App Reviews 7 min read

Brick App Review: Does the $59 NFC Phone Blocker Actually Work?

An honest look at the viral hardware solution for phone addiction — what the physical friction actually changes, and where it stops working.

Small white NFC cube placed on a desk beside a smartphone with blocked apps, teal and warm neutral tones

Suppose someone offered to solve your phone addiction problem with a small plastic cube. No subscription, no algorithm, no behavioral nudges delivered via push notification. Just a $59 piece of hardware you place across the room — and the rule that you can't use Instagram until you walk over and tap it. You'd probably find that slightly absurd. You might also find yourself ordering one at 11 pm.

That's the Brick.
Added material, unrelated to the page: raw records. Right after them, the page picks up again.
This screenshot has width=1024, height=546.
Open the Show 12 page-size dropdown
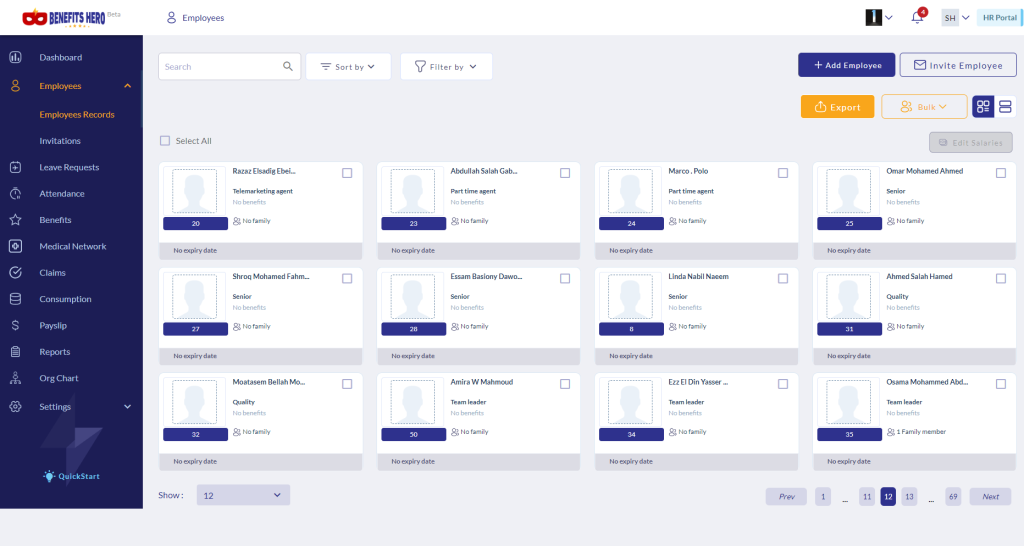pyautogui.click(x=243, y=495)
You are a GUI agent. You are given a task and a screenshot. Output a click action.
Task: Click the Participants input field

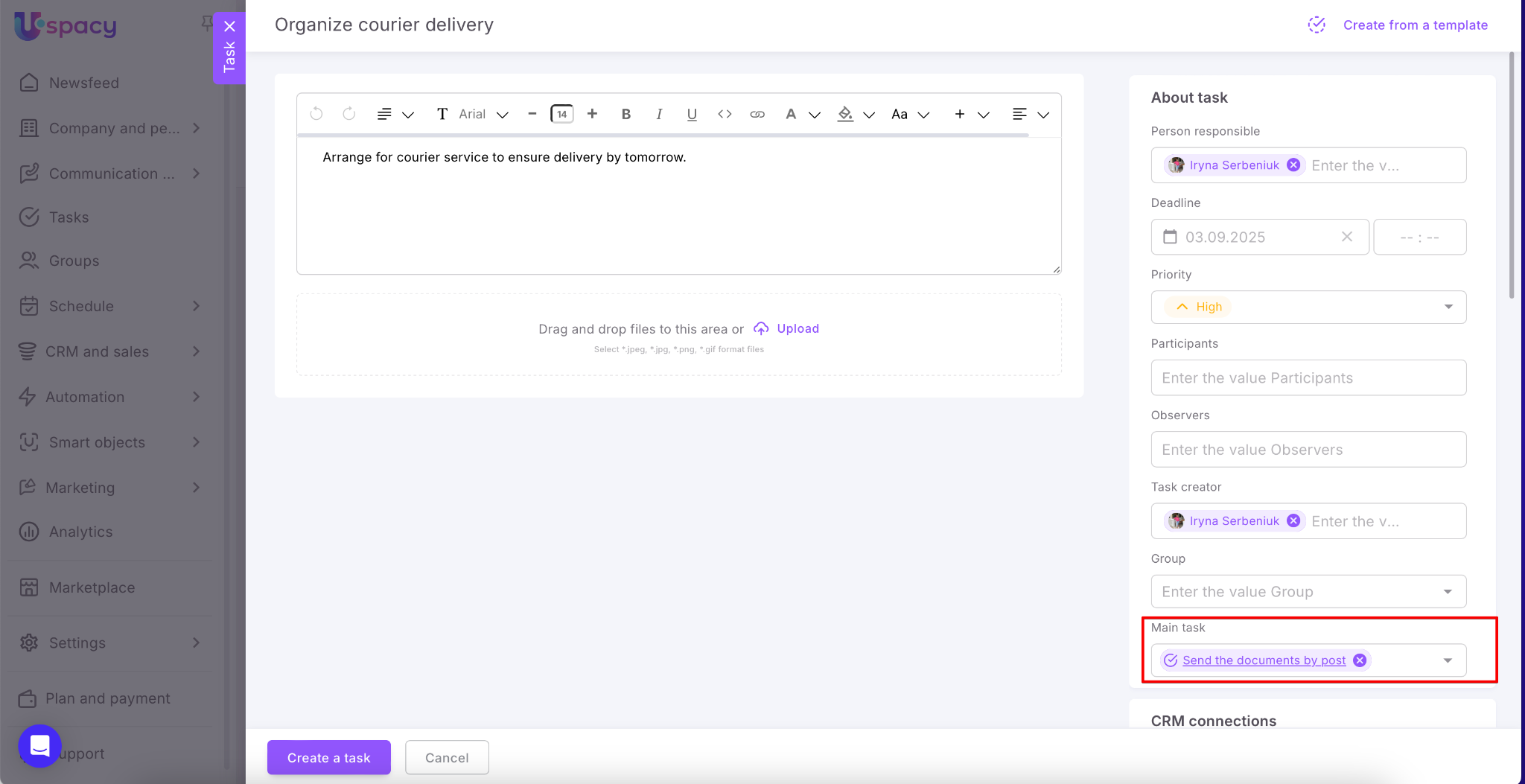1308,378
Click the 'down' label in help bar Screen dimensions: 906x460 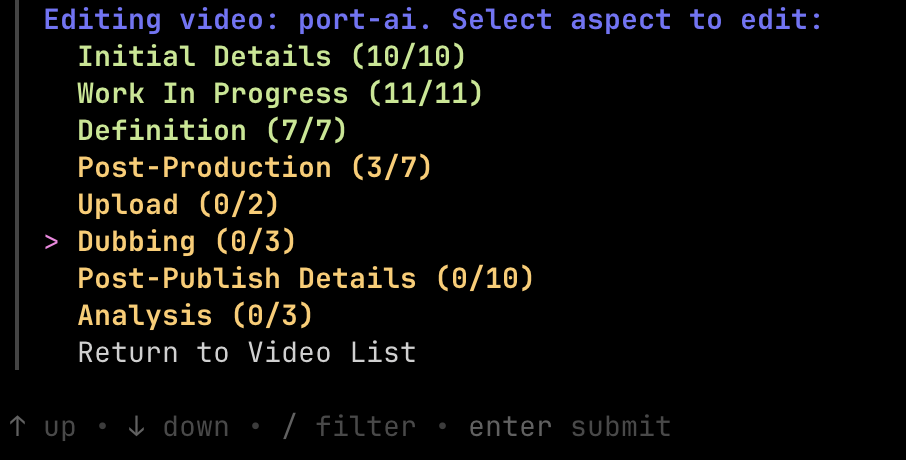(196, 427)
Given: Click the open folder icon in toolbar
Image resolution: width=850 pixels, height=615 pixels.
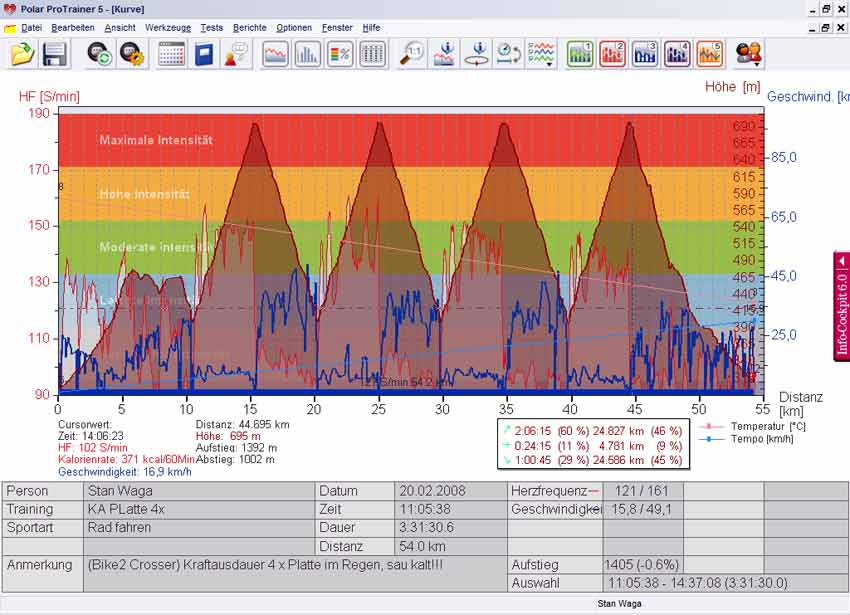Looking at the screenshot, I should point(22,54).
And that tension — between "this seems ridiculous" and "this might actually work" — is exactly what makes it worth examining carefully.
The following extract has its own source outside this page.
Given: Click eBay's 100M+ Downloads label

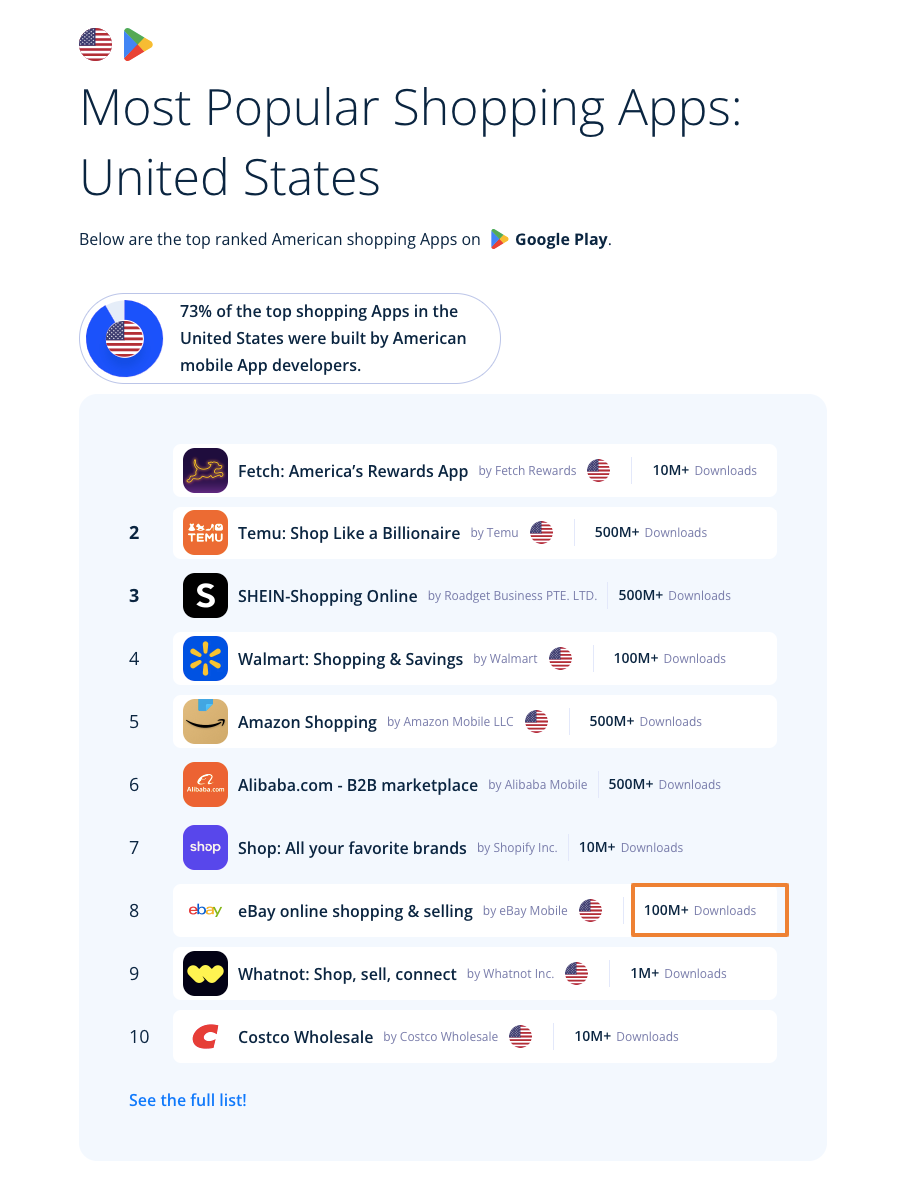Looking at the screenshot, I should tap(700, 911).
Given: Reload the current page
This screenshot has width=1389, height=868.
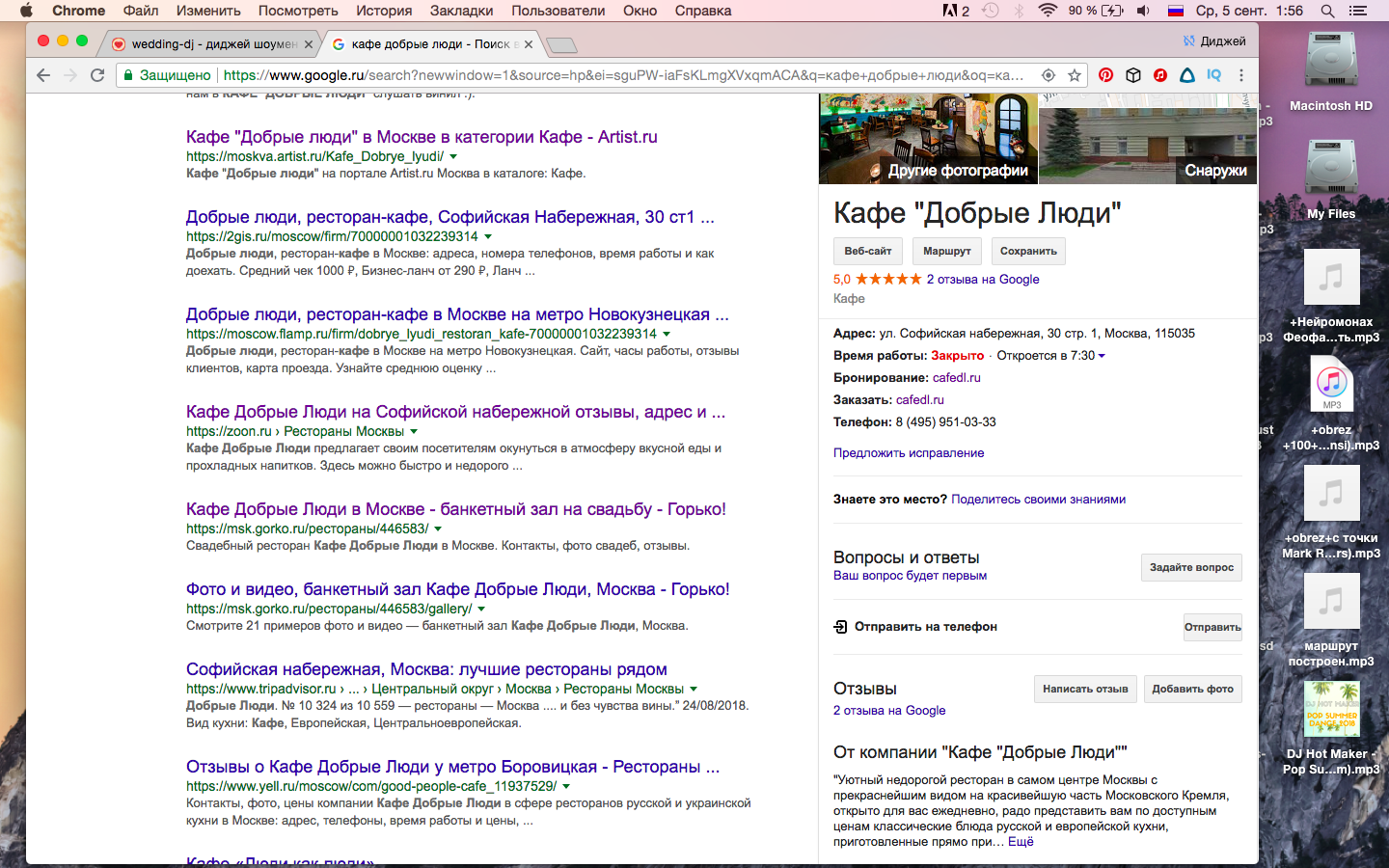Looking at the screenshot, I should (x=97, y=75).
The Brick app is a physical NFC device that pairs with a free iOS and Android app to block your selected apps until you physically tap your phone against the Brick to unlock them. Founded in 2023 by two University of Wisconsin-Madison students, it's since amassed over 35,000 five-star reviews and been featured by the New York Times, CNN, and Vogue. The core premise: when you turn your digital self-control problem into a spatial one, it becomes dramatically harder to fail impulsively.

What Is the Brick App and How Does It Work?
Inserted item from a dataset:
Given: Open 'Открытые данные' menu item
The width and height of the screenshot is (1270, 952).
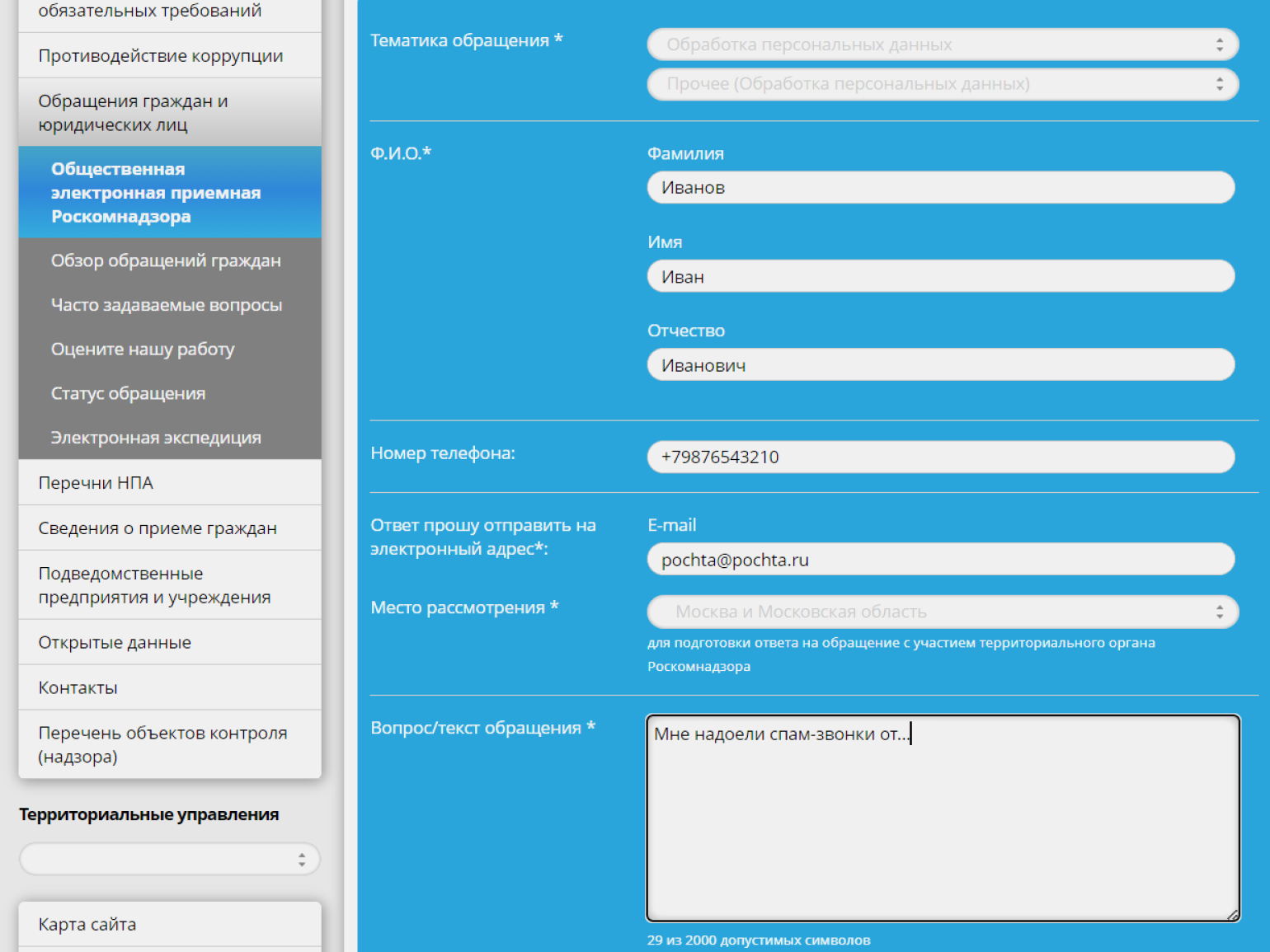Looking at the screenshot, I should coord(115,643).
Phone screen showing blocked app with a prompt to tap the NFC Brick device to unlock

The setup takes about five minutes. You download the free Brick app, tap your iPhone against the physical device to pair it, then select which apps you want blocked — TikTok, Instagram, Twitter, anything that pulls you in. Once Brick is active, those apps are inaccessible. Not "you'll get a warning popup" inaccessible. Not "hit Ignore Limit" inaccessible. Actually inaccessible, via iOS's Screen Time API.

To unblock them, you have to tap your phone against the Brick again. That's it. That's the entire mechanism.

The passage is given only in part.